Principaux renseignements
- Les taux des obligations d’État belges ont atteint leur plus haut niveau depuis 12 ans.
- L’instabilité géopolitique alimente les craintes inflationnistes et la hausse des taux.
- La hausse des taux augmente les coûts d’emprunt pour l’État et les propriétaires immobiliers.
Les rendements des obligations d’État belges à dix ans ont dépassé aujourd’hui la barre des 3,8 pour cent, atteignant un pic qui n’avait plus été observé depuis 2012. Cette tendance à la hausse s’inscrit dans le cadre d’une hausse plus générale des rendements souverains sur l’ensemble du continent européen.
Craintes inflationnistes
Jean Deboutte, qui dirige l’Agence fédérale de la dette, attribue cette évolution aux perspectives pessimistes liées à l’instabilité géopolitique au Moyen-Orient.
Il suggère que les investisseurs s’inquiètent de périodes prolongées de forte inflation, qui obligeraient probablement les banques centrales à maintenir ou à augmenter leurs taux directeurs pour lutter contre la hausse des prix.
Impact sur les propriétaires
Cette escalade des coûts exerce une pression financière sur le Trésor public, car l’emprunt sur les marchés des capitaux devient plus coûteux pour l’État.
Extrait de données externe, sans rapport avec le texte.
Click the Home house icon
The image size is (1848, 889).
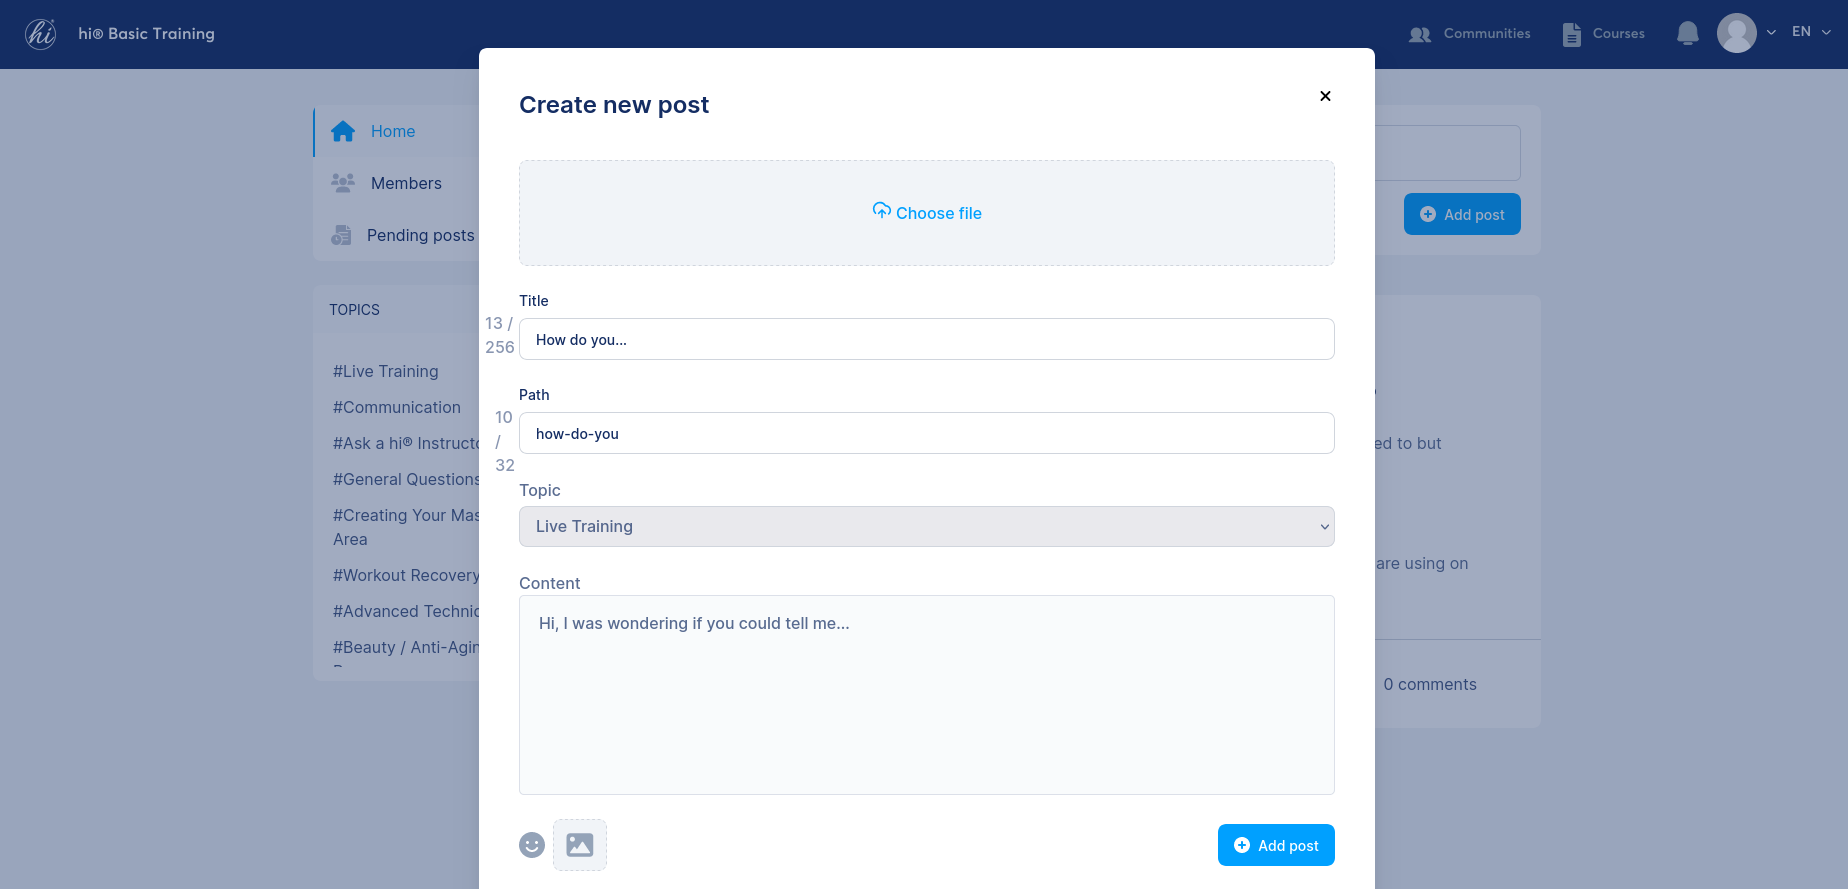coord(343,131)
De plus, si cette tendance se poursuit, les taux hypothécaires risquent également d’augmenter, car les rendements à dix ans ont un impact direct sur le coût des prêts immobiliers.
Europe
Des tendances similaires s’observent dans d’autres grandes économies européennes. Par exemple, les rendements en France et en Italie ont dépassé respectivement 4,1 pour cent et 4 pour cent, tandis que les taux allemands ont atteint 3,25 pour cent, leur plus haut niveau depuis 2011.